What to produce
From the entries below, reproduce exactly the line containing "Board Meetings (126, 321)", the line containing "Halloween-Kurzgesch. (186, 322)", and every line in between, with nothing added.

Material to process
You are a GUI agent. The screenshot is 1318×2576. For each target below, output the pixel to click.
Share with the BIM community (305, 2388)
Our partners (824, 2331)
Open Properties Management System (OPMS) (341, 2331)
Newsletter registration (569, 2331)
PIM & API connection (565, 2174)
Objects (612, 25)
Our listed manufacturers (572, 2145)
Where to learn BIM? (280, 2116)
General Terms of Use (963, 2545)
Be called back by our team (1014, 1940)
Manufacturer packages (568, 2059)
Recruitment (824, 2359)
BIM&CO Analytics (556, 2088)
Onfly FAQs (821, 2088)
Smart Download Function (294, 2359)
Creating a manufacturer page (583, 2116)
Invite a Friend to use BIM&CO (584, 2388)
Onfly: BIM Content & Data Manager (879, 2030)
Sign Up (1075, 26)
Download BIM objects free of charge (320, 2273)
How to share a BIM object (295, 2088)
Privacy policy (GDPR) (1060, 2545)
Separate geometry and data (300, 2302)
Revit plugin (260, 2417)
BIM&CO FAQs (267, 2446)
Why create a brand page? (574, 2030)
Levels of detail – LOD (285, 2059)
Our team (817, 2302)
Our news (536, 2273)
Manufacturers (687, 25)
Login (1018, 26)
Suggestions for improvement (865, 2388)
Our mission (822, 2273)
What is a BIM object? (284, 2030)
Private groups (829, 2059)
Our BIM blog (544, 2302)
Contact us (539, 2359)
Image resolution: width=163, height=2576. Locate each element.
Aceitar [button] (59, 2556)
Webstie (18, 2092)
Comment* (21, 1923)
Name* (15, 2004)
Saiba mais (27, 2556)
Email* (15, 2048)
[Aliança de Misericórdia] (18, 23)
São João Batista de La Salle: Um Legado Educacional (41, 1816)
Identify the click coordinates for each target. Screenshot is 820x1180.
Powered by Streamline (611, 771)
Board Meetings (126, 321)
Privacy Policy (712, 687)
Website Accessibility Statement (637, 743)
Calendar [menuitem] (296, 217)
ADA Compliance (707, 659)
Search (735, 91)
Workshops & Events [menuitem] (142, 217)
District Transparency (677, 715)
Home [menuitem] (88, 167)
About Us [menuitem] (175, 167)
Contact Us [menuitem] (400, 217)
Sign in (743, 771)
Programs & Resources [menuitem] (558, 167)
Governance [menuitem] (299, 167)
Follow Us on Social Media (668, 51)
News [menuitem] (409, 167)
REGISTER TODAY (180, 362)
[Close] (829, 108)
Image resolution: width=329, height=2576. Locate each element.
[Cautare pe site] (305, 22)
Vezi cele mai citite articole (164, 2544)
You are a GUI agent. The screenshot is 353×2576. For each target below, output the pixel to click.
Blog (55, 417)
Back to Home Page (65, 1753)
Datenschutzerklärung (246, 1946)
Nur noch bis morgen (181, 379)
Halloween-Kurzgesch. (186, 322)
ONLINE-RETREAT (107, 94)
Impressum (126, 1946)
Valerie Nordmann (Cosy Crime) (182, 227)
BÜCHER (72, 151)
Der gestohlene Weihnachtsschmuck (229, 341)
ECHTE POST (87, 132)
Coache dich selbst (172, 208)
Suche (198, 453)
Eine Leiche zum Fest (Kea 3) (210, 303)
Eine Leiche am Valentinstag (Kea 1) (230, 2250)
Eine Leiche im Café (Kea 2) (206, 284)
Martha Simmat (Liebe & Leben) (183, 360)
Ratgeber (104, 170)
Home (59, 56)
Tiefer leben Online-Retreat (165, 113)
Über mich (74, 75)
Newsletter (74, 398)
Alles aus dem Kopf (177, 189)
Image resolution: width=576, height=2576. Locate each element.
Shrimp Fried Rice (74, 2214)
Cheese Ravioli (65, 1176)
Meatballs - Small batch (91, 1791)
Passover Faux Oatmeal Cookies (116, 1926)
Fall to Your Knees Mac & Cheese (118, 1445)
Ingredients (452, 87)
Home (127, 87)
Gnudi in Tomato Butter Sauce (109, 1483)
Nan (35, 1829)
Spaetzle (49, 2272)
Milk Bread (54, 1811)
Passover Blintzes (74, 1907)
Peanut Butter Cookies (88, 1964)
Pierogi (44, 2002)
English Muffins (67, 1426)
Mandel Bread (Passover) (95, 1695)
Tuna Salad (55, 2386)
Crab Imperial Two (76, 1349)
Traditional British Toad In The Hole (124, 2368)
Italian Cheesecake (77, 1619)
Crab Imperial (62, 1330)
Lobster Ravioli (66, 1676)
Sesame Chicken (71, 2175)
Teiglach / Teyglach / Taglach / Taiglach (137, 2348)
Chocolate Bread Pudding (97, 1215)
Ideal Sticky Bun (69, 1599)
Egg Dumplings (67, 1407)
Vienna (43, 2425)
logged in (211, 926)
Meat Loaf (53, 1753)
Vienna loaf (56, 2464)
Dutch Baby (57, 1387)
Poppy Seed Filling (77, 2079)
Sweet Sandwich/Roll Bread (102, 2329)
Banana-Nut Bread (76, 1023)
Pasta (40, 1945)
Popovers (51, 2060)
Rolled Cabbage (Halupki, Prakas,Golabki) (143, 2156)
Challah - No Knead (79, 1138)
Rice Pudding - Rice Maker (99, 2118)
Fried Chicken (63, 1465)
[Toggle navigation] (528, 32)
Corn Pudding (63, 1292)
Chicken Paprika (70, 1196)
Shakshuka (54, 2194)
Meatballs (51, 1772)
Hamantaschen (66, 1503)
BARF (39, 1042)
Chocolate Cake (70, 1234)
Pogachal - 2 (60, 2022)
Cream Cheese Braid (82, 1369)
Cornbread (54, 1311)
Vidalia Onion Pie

Solution to this exercise
Board Meetings (126, 321)
Privacy Policy (712, 687)
Website Accessibility Statement (637, 743)
Calendar [menuitem] (296, 217)
ADA Compliance (707, 659)
Search (735, 91)
Workshops & Events [menuitem] (142, 217)
District Transparency (677, 715)
Home [menuitem] (88, 167)
About Us [menuitem] (175, 167)
Contact Us [menuitem] (400, 217)
Sign in (743, 771)
Programs & Resources [menuitem] (558, 167)
Governance [menuitem] (299, 167)
Follow Us on Social Media (668, 51)
News [menuitem] (409, 167)
REGISTER TODAY (180, 362)
[Close] (829, 108)
Image resolution: width=329, height=2576. Locate each element.
[Cautare pe site] (305, 22)
Vezi cele mai citite articole (164, 2544)
You are a GUI agent. The screenshot is 353×2576. For each target below, output the pixel to click.
Blog (55, 417)
Back to Home Page (65, 1753)
Datenschutzerklärung (246, 1946)
Nur noch bis morgen (181, 379)
Halloween-Kurzgesch. (186, 322)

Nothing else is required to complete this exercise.